Saved entries:
○ ○ ○ ○ ○ ○ ○

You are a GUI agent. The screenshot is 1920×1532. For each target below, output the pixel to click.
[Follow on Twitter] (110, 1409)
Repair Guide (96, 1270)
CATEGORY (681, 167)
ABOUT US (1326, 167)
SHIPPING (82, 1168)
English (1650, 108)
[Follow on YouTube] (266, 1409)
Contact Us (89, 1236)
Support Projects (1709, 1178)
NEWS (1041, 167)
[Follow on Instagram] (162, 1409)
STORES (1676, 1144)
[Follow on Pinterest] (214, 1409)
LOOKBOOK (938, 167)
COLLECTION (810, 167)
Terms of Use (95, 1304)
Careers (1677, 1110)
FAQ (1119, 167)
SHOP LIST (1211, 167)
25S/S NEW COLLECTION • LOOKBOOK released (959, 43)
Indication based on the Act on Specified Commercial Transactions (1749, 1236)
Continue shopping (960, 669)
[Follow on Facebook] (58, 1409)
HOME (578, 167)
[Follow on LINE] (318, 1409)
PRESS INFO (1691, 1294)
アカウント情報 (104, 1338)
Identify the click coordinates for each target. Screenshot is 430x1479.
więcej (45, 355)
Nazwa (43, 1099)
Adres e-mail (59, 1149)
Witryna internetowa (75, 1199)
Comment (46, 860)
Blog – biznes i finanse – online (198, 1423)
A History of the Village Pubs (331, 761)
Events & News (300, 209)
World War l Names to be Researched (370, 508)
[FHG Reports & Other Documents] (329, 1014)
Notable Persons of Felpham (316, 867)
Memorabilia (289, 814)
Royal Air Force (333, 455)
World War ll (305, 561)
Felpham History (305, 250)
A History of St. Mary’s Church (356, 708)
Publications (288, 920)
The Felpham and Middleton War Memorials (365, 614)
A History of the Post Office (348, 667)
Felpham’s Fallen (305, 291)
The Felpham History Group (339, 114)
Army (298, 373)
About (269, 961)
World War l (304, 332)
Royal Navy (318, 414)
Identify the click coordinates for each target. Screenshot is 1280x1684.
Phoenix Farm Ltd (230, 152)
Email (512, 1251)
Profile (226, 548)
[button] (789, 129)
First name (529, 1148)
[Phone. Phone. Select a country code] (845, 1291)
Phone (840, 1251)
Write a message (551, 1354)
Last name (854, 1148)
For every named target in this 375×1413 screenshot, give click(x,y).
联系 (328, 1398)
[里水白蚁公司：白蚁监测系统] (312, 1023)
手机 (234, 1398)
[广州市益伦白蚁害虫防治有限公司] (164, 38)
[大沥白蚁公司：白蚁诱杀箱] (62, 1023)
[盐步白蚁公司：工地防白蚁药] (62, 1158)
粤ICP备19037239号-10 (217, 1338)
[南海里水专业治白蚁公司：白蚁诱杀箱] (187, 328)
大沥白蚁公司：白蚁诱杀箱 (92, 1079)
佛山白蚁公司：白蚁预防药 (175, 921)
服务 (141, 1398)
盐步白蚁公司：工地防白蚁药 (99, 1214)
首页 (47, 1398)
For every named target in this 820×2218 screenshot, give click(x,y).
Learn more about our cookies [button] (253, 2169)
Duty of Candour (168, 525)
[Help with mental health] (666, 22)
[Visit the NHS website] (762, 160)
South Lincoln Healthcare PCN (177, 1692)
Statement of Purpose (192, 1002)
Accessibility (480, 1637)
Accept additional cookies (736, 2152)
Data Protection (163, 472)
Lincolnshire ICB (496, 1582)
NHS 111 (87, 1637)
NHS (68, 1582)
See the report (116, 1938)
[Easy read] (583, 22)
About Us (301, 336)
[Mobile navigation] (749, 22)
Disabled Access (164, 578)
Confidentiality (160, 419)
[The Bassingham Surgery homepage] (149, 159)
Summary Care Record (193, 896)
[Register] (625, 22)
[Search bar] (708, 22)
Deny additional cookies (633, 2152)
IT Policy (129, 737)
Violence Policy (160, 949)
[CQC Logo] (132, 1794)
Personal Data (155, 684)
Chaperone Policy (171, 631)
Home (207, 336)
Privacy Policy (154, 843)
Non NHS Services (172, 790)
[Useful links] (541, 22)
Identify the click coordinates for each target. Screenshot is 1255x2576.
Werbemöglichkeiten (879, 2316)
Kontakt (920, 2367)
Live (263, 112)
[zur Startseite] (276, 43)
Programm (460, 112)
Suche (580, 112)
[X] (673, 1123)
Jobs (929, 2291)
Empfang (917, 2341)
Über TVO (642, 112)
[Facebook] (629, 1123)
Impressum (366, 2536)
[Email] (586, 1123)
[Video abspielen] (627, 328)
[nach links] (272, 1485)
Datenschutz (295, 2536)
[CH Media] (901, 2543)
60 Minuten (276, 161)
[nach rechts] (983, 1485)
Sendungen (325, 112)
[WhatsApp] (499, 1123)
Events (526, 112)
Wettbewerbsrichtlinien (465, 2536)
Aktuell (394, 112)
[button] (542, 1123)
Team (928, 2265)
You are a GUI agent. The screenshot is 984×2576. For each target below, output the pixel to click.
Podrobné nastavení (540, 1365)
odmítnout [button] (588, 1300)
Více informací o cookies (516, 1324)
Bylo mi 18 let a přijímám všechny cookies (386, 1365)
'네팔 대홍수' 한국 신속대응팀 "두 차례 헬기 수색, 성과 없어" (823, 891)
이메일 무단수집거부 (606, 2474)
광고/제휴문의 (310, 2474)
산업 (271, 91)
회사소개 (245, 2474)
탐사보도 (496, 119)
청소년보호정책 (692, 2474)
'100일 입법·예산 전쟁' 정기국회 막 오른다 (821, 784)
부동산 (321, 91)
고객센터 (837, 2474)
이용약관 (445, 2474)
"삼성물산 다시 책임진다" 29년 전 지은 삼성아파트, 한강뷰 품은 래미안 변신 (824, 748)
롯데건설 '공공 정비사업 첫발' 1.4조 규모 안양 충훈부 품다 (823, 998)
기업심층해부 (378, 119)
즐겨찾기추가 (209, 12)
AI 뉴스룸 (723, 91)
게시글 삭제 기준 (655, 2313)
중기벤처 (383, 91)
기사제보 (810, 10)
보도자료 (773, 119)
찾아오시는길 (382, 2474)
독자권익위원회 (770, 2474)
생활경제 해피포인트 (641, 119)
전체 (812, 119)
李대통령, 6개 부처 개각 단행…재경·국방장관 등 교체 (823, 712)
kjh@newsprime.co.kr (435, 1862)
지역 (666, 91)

○ ○ ○ ○ ○ ○ ○

## Problem to solve
Lines holding "agent" in the data above: copy each of them.

## Output
You are a GUI agent. The screenshot is 1920×1532. For each target below, output the pixel to click.
You are a GUI agent. The screenshot is 984×2576. For each target below, output the pixel to click.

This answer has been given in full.